**Aufgabenstellung**
Beantworten Sie anhand des Textauszugs zur Ringvorlesung folgende Fragen:
(a) In welchem Hörsaal findet die Veranstaltung statt?
(b) Seit wie vielen Jahren gibt es die wissenschaftliche Auseinandersetzung mit den Geschlechterverhältnissen im nationalsozialistischen Herrschaftssystem?
(c) Bei welchem Themenfeld ist das innovative Potential zuletzt zum Tragen gekommen?

**Textauszug**
****

Zeit: donnerstag, wtl 09.45-11.15 Uhr
Ort: Universität Wien, Hörsaal III NIG Erdgeschoß
Die wissenschaftliche Auseinandersetzung mit den Geschlechterverhältnissen im nationalsozialistischen Herrschaftssystem, wie sie inzwischen seit über 30 Jahren stattfindet, hat wesentliche Innovationen sowohl für die Frauen- und Geschlechterforschung als auch für die NS-Forschung erbracht. Sie hat nicht nur den Bruch mit einer eindimensionalen Kategorie Geschlecht und mit einer totalisierenden eurozentristischen Perspektive mit vorbereitet, sondern war auch eng mit der Reformulierung zentraler Fragestellungen der NS-Forschung gekoppelt. Das innovative Potential der Frauen- und Geschlechtergeschichte des Nationalsozialismus ist in mehreren Forschungs- und Publikationswellen – zuletzt in der Auseinandersetzung mit dem Themenfeld Gedächtnis und Geschlecht zum Tragen gekommen. Gerade die Schwerpunktverlagerung auf die Nachgeschichte des Nationalsozialismus hat allerdings auch deutlich gemacht, dass im Hinblick auf die Geschichte des Nationalsozialismus als Herrschaftssystem eine Reihe von Forschungsdesiderata gibt, die der vorliegende Band zu benennen versucht. Die Vorträge der Ringvorlesung führen in Fragestellungen der Frauen- und Geschlechtergeschichte des Nationalsozialismus ein und geben einen Überblick über den aktuellen Forschungsstand. Sie reflektieren Schwerpunktsetzungen der Forschung vor dem Hintergrund der Geschichte des Themenfeldes und machen mögliche Forschungsperspektiven sichtbar. In mehreren thematischen Blöcken werden zuerst historiographie- und gedächtnisgeschichtliche Fragen diskutiert, in der Folge Arbeit und Alltag in ländlichen Regionen, Verfolgung und Ausgrenzung, Widerstand, Kollaboration und projektive Politisierung sowie schließlich der Zugriff einer gewalttätigen Medizin auf die Körper von Frauen.

****

**Verfügbare Daten**
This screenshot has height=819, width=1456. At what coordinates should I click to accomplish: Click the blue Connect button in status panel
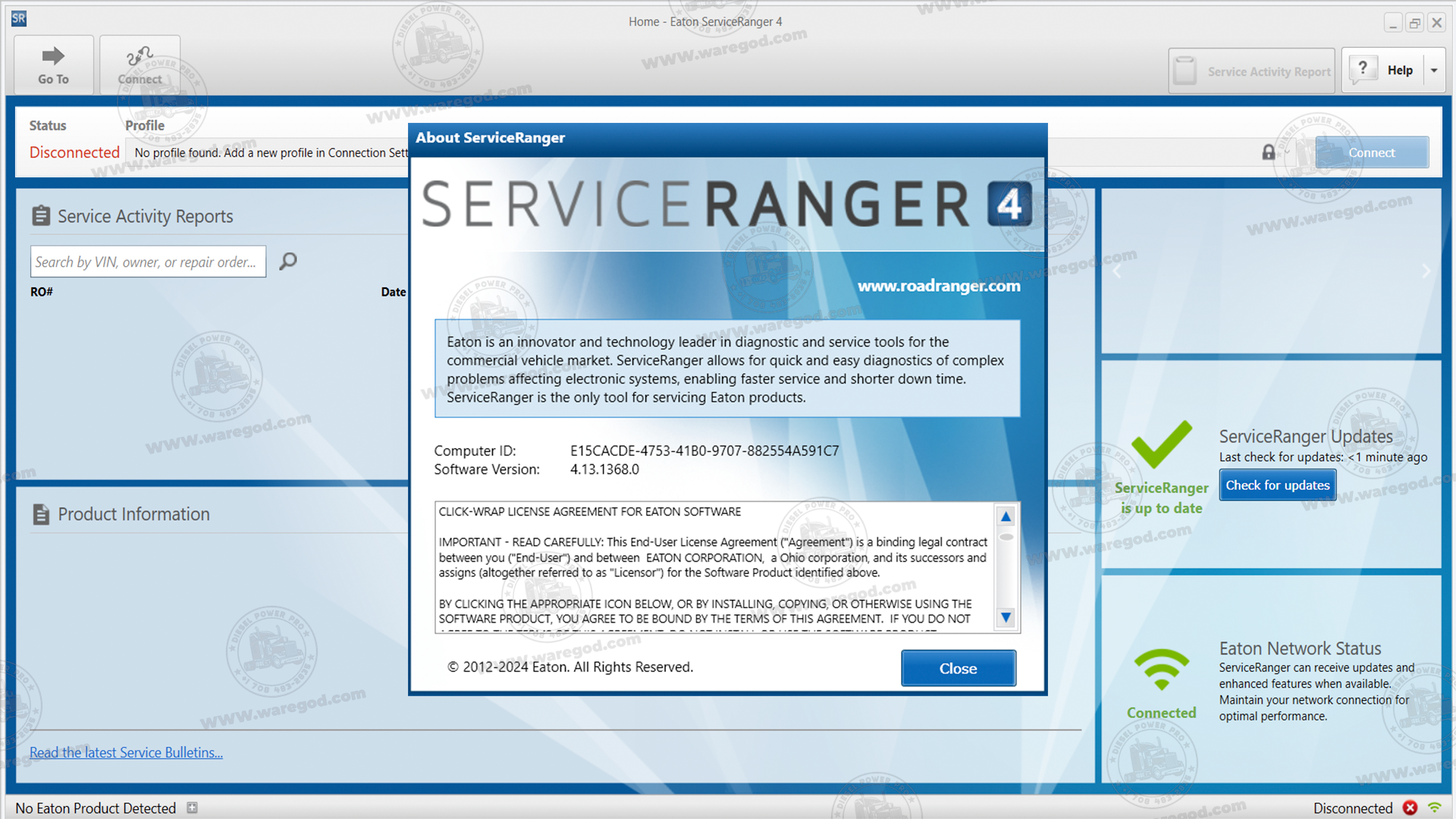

****

**Lösung**
(a) Im Hörsaal III NIG, Erdgeschoß, an der Universität Wien.
(b) Seit über 30 Jahren.
(c) Beim Themenfeld Gedächtnis und Geschlecht.